Trump has not gone back on the conservative promises of his 2016 campaign. More than that, he has not let up in his attacks against liberal elites who disdain religious conservatives. Reed is correct that Trump has “defended us” and “fought for us.”
But this language itself should raise warning signs. Is this really how most conservative Christians view the political enterprise — as the vindication of their own interests rather than the good of the whole? Were Christian political activists of the 19th century — such as William Wilberforce , Frederick Douglass , Charles Grandison Finney and Harriet Beecher Stowe — primarily concerned with the respect accorded to their own religious community? No, they were known for taking the side of the oppressed and vulnerable.
It now seems like a different world. Maybe even a different conception of God.
Religious conservatives are now firmly allied in the public mind with a leader who practices the politics of exclusion. And there is every indication that this community will hold Trump in an ever-tighter embrace. Even if the Democratic nominee is Joe Biden, the process of securing that nomination will push him further to the left on social issues (which he demonstrated in his about-face support for federal funding of abortion). This will make the contrast between Trump and his eventual opponent all the more dramatic on social issues.
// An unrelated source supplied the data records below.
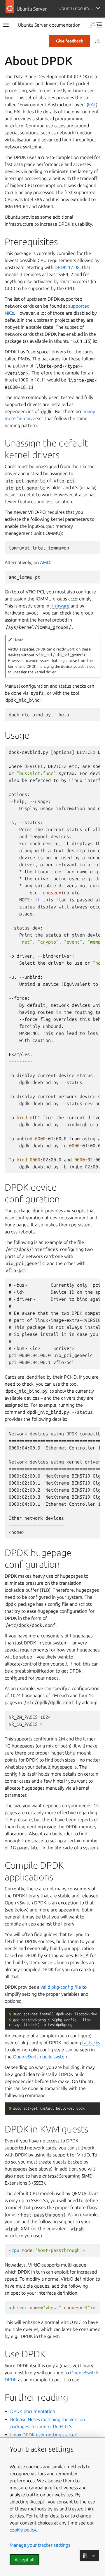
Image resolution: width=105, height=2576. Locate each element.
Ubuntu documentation (81, 8)
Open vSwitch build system (41, 2056)
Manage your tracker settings (40, 2545)
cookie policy (23, 2529)
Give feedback (69, 41)
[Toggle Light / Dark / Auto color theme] (92, 24)
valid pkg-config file (61, 1987)
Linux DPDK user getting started (43, 2434)
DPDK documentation (32, 2411)
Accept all (24, 2559)
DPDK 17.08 (67, 267)
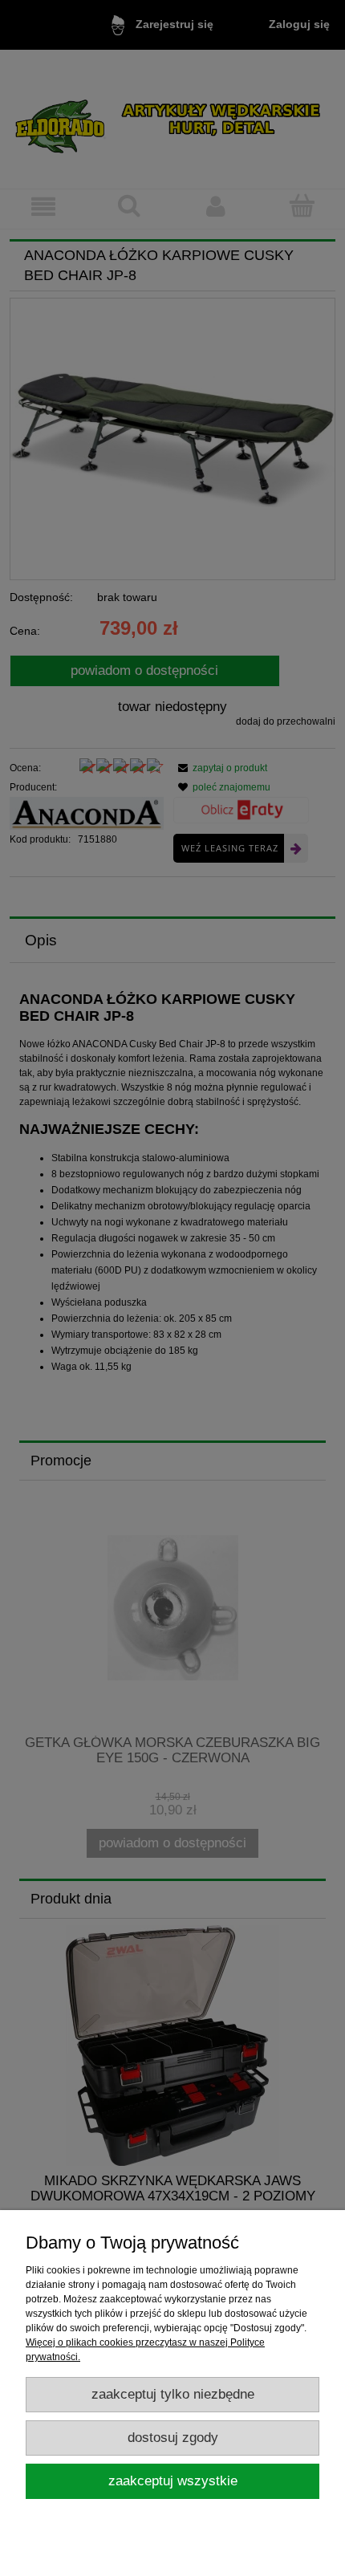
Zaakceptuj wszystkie (172, 2481)
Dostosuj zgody (173, 2437)
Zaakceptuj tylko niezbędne (172, 2394)
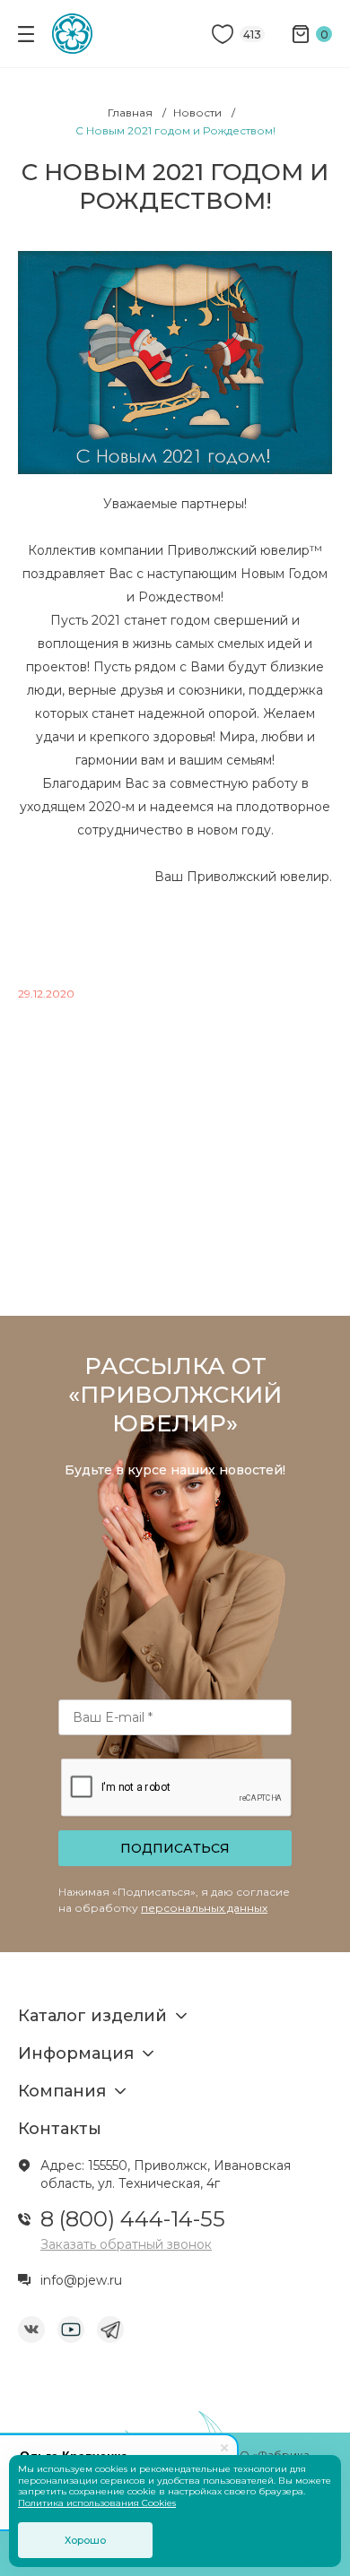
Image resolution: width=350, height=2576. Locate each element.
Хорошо (85, 2540)
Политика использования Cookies (97, 2503)
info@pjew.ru (81, 2280)
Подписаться (175, 1848)
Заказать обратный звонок (126, 2244)
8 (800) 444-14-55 (132, 2219)
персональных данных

A lot of attention has been given to the risks to the GOP (at the national level) of placing all their electoral bets on white voters who resent and fear a morally and ethnically changing country. In 2008, white Christians constituted 54 percent of the population. By 2014, that figure was more like 47 percent . And the slide continues. Republicans seem doomed to ride a retreating wave.
There is also, however, much to be said about the risk to evangelicalism. Evangelical Christians are tying themselves to an institution — the GOP — that is actively alienating college-educated voters, minority voters and younger voters. Evangelicals are thus entrenching a public perception that their movement consists of old, white Christians who want to restore lost social status through political power. Maybe this is because the perception is often accurate.
But there is no strategy of Christian evangelism that would take the Republican political strategy as a model. There is no conception of the Great Commission that would present Hispanic migrants as villains or encourage millennials to continue their flight from religious association. (Around 36 percent of people age 18 to 34 never attend religious services — a percentage that has roughly doubled since 2004.)
The moral consequences of being a loyal part of Trump’s political coalition come into ever-sharper focus. During the 2016 presidential election, evangelical Christians could comfort themselves that it was possible — just possible — for Trump to grow in office and become something greater than the sum of his tweets. Doesn’t someone whom James Dobson called a “baby Christian ” deserve a chance to grow up? Isn’t that the essence of grace?
This argument was a small fig leaf when it was made. Now, evangelical Christians are naked before the world. Trump’s cruelty (see the treatment of migrant children), his bigotry (see Charlottesville), his obstruction of justice (see any fair reading of the Mueller report), his vanity (see any time he speaks in public), his serial deception (also see any time he speaks in public) have become more pronounced and unrepentant over time. Can there be any question that reelection would result in Trump unbound?
At the same time, some evangelical Christian leaders have become more effusive in their praise of the president. More willing to defend the indefensible on his behalf. More dismissive of the importance of character in public life.
In the process, evangelical Christian leaders have placed themselves — uncritically, with open eyes — into a political coalition that is inspired by ethnic nationalism. Such are the occupational hazards of calling good evil and evil good.